Chapter MCQ Test 2 — Perfect Competition and Price Determination
10 Questions • 12 min • Chapter MCQ
12:00
Question 1 of 10
A single farmer in a huge wheat market cannot change the wheat price because perfect competition has:
So many sellers of an identical product that one cannot affect price
Only one seller
Branded products
Government price-setting
Explanation: With countless sellers of a homogeneous good, each is a tiny price taker.
Question 2 of 10
At a price above equilibrium, the resulting surplus pushes the price:
Down toward equilibrium
Further up
To zero
Nowhere
Explanation: Unsold surplus makes sellers cut prices until the market clears at equilibrium.
Question 3 of 10
A bad harvest shifts the supply of onions left while demand is unchanged. The equilibrium price will:
Rise and quantity fall
Fall and quantity rise
Stay the same
Become zero
Explanation: Less supply at each price raises the equilibrium price and lowers the equilibrium quantity.
Question 4 of 10
A government fixes the price of a medicine below its equilibrium to keep it affordable. A likely result is:
A shortage, possibly with rationing or a black market
A surplus
No effect
Higher supply
Explanation: A binding price ceiling makes demand exceed supply, producing shortages that may trigger rationing or black markets.
Question 5 of 10
The MSP guarantees farmers a price above the market level.
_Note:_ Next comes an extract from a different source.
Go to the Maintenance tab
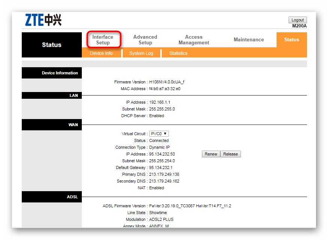 click(x=249, y=39)
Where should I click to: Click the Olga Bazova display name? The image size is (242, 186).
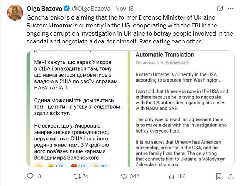[44, 8]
To prevent unsold surplus harming farmers, the government usually:
Buys up the surplus produce
Bans farming
Lowers the MSP to equilibrium
Ignores it
Explanation: Because a price floor creates a surplus, the government procures and stores the excess at the support price.
Question 6 of 10
Both an increase in demand and an increase in supply raise the equilibrium quantity, but they affect price differently: demand up raises price while supply up:
Lowers price
Also raises price
Leaves price unchanged always
Removes price
Explanation: More supply at each price lowers the equilibrium price even as quantity rises — opposite to a demand increase.
Question 7 of 10
A price ceiling only causes a shortage if it is set:
Below the equilibrium price
Above the equilibrium price
At the equilibrium price
At zero
Explanation: Only a ceiling below equilibrium is binding; one set above it has no effect.
Question 8 of 10
Free entry of firms in perfect competition means that, if existing firms earn high profits, new firms will:
Enter, raising supply and pushing price down
Be banned
Leave the market
Set the price
Explanation: Free entry lets newcomers chase profits, increasing supply until extra profits are competed away.
Question 9 of 10
If both demand and supply rise by the same amount, the equilibrium quantity rises and the equilibrium price:
Stays roughly unchanged
Always doubles
Falls to zero
Becomes negative
Explanation: The upward push of higher demand and downward push of higher supply on price roughly cancel, while quantity clearly rises.
Question 10 of 10
The whole point of demand–supply analysis is shown by price controls: a ceiling helps ____ and a floor helps ____.
Buyers; sellers
Sellers; buyers
No one; everyone
Government; no one
Explanation: A ceiling keeps prices low for buyers; a floor keeps prices high for sellers — each helps one side and creates an imbalance.